Out-of-core algorithms for large point clouds in photogrammetric applications

Studienarbeit am ifp - Minwei Tang

Minwei Tang

Out-of-core algorithms for large point clouds in photogrammetric applications

Duration of the thesis: 6 months
Completition: May 2014
Tutor: Dipl.-Ing. Konrad Wenzel
Examiner: Prof. Dr.-Ing. Dieter Fritsch


 

Introduction

Nowadays large point clouds are frequently used in photogrammetric applications, and the hardware limits of an end user workstation are seriously challenged by their ever increasing size. The storage required for a single point cloud can easily exceed the main memory size, thus it is impossible to process such point cloud at one time.
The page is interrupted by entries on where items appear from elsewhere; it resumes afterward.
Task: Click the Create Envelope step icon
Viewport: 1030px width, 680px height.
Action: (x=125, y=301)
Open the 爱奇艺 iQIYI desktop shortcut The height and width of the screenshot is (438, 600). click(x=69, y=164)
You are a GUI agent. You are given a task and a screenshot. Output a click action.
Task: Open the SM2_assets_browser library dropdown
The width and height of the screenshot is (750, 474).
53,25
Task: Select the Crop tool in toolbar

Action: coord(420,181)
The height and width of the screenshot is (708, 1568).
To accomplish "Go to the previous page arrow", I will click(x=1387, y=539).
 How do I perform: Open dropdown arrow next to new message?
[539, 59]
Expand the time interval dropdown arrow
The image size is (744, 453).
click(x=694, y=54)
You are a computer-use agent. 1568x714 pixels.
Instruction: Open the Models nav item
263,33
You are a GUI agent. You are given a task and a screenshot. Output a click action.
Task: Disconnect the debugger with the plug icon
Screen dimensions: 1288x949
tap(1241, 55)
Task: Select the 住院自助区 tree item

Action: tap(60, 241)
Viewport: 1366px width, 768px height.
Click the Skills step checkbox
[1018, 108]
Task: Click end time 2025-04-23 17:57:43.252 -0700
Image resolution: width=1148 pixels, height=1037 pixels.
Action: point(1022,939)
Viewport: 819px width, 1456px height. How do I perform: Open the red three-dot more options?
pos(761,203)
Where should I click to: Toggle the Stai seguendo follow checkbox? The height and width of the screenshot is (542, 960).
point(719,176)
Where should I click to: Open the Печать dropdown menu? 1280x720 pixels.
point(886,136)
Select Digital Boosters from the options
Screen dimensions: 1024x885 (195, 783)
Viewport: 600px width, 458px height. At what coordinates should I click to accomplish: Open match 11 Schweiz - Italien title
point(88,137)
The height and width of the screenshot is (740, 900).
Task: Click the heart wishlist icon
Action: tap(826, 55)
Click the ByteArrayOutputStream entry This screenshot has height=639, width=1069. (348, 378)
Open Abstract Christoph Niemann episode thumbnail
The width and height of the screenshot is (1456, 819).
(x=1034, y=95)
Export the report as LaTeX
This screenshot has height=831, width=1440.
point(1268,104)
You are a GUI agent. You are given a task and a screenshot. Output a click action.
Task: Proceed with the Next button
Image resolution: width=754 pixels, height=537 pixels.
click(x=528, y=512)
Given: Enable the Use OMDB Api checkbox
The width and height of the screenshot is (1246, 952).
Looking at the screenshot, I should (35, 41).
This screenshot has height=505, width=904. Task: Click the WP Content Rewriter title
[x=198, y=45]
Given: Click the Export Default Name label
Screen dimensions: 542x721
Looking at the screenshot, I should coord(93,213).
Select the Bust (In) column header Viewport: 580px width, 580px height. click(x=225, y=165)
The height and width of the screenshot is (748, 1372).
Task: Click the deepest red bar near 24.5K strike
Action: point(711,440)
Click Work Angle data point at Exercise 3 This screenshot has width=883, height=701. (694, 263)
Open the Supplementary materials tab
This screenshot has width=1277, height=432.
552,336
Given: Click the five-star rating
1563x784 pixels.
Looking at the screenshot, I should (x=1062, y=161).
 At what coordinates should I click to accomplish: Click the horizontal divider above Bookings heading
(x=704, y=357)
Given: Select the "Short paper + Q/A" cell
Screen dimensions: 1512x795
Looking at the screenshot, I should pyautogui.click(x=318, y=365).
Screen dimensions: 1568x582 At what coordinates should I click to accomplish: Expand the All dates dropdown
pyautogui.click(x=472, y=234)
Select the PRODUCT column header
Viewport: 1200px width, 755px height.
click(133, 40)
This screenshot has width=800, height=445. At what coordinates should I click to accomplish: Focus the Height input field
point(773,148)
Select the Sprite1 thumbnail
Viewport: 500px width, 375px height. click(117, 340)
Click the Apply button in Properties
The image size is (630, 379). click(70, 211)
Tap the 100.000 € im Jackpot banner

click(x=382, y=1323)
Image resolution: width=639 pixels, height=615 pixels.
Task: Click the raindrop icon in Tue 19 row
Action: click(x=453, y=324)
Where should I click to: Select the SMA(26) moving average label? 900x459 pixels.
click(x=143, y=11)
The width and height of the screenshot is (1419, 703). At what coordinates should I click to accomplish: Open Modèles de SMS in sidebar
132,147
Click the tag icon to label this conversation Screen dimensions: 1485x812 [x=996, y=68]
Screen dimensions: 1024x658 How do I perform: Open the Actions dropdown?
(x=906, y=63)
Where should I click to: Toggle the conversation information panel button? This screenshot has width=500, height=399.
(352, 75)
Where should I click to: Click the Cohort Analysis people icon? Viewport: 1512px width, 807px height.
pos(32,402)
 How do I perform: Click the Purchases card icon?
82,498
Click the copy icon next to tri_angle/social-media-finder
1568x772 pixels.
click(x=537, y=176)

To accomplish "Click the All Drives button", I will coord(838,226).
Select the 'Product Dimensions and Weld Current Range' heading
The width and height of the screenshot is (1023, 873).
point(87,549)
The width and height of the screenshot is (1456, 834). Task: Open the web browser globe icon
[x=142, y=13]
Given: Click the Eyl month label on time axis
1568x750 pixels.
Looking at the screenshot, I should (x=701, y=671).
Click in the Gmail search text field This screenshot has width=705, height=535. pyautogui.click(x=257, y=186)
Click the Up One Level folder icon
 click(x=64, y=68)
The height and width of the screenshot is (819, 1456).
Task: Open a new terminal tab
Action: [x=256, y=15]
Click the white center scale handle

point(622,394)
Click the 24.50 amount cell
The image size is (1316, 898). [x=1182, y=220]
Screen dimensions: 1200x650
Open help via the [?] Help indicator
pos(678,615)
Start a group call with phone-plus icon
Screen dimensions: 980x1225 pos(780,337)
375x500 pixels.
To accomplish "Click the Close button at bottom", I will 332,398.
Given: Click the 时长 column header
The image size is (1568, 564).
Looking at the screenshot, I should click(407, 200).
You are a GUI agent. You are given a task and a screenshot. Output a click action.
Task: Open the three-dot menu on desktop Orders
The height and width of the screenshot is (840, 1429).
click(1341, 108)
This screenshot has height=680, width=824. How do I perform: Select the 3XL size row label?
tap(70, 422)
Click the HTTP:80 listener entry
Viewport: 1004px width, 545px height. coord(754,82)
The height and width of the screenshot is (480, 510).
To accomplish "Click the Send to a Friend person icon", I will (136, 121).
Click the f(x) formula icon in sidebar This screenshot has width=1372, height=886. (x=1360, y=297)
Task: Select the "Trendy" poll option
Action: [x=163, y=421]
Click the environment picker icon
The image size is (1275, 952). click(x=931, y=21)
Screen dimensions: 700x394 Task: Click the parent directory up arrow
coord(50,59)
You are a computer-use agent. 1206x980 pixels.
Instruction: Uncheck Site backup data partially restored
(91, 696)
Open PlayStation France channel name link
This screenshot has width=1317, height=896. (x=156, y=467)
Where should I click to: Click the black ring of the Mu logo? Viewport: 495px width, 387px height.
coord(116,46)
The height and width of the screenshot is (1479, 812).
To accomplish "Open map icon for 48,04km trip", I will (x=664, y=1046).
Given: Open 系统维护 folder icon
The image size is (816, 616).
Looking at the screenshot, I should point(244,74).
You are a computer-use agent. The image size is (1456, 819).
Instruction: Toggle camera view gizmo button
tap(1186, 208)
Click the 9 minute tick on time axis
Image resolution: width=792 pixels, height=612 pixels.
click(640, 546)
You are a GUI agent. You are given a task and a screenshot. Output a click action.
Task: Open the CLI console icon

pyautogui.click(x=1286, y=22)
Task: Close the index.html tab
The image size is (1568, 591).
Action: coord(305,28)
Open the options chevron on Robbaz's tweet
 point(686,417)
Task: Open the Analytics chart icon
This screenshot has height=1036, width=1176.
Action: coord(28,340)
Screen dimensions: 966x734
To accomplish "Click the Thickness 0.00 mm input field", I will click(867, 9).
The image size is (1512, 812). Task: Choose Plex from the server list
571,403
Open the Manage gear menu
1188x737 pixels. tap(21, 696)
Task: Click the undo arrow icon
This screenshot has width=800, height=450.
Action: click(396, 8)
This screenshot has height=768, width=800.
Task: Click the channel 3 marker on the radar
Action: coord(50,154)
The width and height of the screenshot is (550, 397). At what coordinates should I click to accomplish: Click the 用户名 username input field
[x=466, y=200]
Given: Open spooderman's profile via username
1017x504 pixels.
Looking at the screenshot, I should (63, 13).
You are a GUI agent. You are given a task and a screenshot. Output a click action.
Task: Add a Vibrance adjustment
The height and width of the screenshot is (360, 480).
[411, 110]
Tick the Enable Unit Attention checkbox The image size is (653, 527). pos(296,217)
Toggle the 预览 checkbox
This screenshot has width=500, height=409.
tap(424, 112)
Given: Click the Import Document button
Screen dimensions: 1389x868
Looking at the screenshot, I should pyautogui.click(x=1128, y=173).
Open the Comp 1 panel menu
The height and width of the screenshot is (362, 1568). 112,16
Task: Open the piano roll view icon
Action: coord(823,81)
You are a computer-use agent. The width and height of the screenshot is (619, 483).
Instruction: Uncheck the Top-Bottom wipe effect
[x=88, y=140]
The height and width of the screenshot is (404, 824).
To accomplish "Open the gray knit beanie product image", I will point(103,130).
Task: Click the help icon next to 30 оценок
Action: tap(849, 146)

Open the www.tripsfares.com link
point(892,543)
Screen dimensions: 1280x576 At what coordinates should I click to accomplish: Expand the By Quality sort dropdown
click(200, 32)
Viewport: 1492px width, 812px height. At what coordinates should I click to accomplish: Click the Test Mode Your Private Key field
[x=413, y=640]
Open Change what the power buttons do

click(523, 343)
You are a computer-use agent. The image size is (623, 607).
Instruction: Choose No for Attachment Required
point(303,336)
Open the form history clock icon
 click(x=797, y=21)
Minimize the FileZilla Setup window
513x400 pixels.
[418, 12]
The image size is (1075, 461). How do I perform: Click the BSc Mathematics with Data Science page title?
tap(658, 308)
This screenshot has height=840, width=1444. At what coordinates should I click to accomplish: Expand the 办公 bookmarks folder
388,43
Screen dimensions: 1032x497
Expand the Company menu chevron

In this work the goal is to investigate the feasibility of applying the so called out-of-core algorithm to photogrammetric large point clouds. An open source out-of-core implementation by PCL (Point Cloud Library) has been tested with large point clouds data, and based on the test results several methods for improvements are discussed in order to accommodate photogrammetric features and tasks.

Out-of-core method

The out-of-core algorithm is designed to process large data that cannot fit into main memory. It utilizes external storage devices, usually hard disks to hold the full data set and fetches a small part of the data set into main memory as it is processed. Due to the slow data processing of the external storage devices, an out-of-core algorithm must convert the linear structured data set into an access-efficient tree structure to match the much quicker access of main memory. Additionally, utilizing the out-of-core algorithm for large point cloud must fit for the tasks of photogrammetric applications. Point based search operations such as nearest neighbors search are frequently used in photogrammetry. Furthermore, it is expected that the data set would be often updated during typical photogrammetric processes like points insertion, deletion and data filtering. In order to meet all the demands, it is essential to come up with an appropriate data structure that can provide high processing efficiency and flexibility.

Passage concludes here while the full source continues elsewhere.